I then take $L$ times the difference; i.e. I create the variables:
$dX_{1} = \{X(2)-X(1),...,X(N)-X(N-1)\}$
$dX_{2} = \{dX_{1}(2)-dX_{1}(1),...,dX_{1}(N-1)-dX_{1}(N-1-1)\}$
$...$
$dX_{L} = \{dX_{L-1}(2)-dX_{L-1}(1),...,dX_{L-1}(N-L)-dX_{L-1}(N-L-1)\}$
I observe that the (absolute) autocorrelation of $dX_{L}$ increases as $L$ becomes larger; the ac approaches even 0.99 for $L >100$. I.e. when taking the L-th order of difference, we create a series of highly dependent numbers (sequence) out of an initially independent sequence.
Here are some graphs to illustrate my observations:
My questions:
Is there any theory behind this approach, and its implications or applications for it?
Does this indicate that this approach exploits the weaknesses of a pseudo-randomn generator (of the computer). I.e. the generated "random" sequence is not trully random, and this is illustrated/proved from my approach?
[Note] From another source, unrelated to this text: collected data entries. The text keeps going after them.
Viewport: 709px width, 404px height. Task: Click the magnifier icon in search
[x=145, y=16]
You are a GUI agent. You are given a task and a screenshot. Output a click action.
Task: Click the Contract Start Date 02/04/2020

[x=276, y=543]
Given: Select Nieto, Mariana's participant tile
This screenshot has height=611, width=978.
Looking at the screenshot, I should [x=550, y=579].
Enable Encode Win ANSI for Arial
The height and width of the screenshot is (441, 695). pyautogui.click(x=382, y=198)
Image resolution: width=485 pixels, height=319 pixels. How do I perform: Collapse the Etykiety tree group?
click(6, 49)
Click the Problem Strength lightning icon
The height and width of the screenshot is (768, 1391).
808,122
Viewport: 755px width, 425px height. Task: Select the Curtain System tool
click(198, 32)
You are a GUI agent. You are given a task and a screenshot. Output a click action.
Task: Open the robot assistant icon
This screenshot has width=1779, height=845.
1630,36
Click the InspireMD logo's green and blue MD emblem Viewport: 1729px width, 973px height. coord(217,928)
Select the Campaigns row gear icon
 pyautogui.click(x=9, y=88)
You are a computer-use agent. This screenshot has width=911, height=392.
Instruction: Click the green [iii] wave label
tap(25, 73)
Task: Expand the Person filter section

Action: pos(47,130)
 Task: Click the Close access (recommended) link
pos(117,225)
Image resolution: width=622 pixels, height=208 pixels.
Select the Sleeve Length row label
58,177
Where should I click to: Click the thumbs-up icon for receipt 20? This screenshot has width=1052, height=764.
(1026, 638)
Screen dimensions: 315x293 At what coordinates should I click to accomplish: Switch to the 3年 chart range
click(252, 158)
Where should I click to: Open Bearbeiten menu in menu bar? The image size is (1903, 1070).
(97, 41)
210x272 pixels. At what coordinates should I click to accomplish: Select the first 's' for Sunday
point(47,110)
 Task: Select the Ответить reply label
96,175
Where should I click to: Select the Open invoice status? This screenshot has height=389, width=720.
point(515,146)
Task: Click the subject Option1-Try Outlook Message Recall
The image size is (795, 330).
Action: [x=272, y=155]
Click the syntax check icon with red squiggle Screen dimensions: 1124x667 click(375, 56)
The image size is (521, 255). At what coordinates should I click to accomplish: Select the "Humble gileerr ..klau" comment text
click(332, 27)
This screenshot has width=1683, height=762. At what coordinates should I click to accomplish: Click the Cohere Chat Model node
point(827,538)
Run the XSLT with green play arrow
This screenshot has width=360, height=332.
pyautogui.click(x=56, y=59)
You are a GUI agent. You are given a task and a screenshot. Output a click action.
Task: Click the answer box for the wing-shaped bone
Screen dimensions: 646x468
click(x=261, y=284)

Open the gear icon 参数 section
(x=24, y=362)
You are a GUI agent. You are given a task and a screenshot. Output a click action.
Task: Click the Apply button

Can we exploit the high autocorrelation of the L-th order of differences, in order to predict the next number in the sequence (i.e. $X(N+1)$). I.e. if we can predict the next number of $dX_{L}$ (through e.g. linear regression), we can deduce back the estimated sequence $X(i)$ through taking $L$ times the cumulative sum. Is this a feasible approach?
Objective Note that I am trying to predict $X(N+1)$, but since the numbers are generated independentaly and random, this is very hard (low ac of $N$).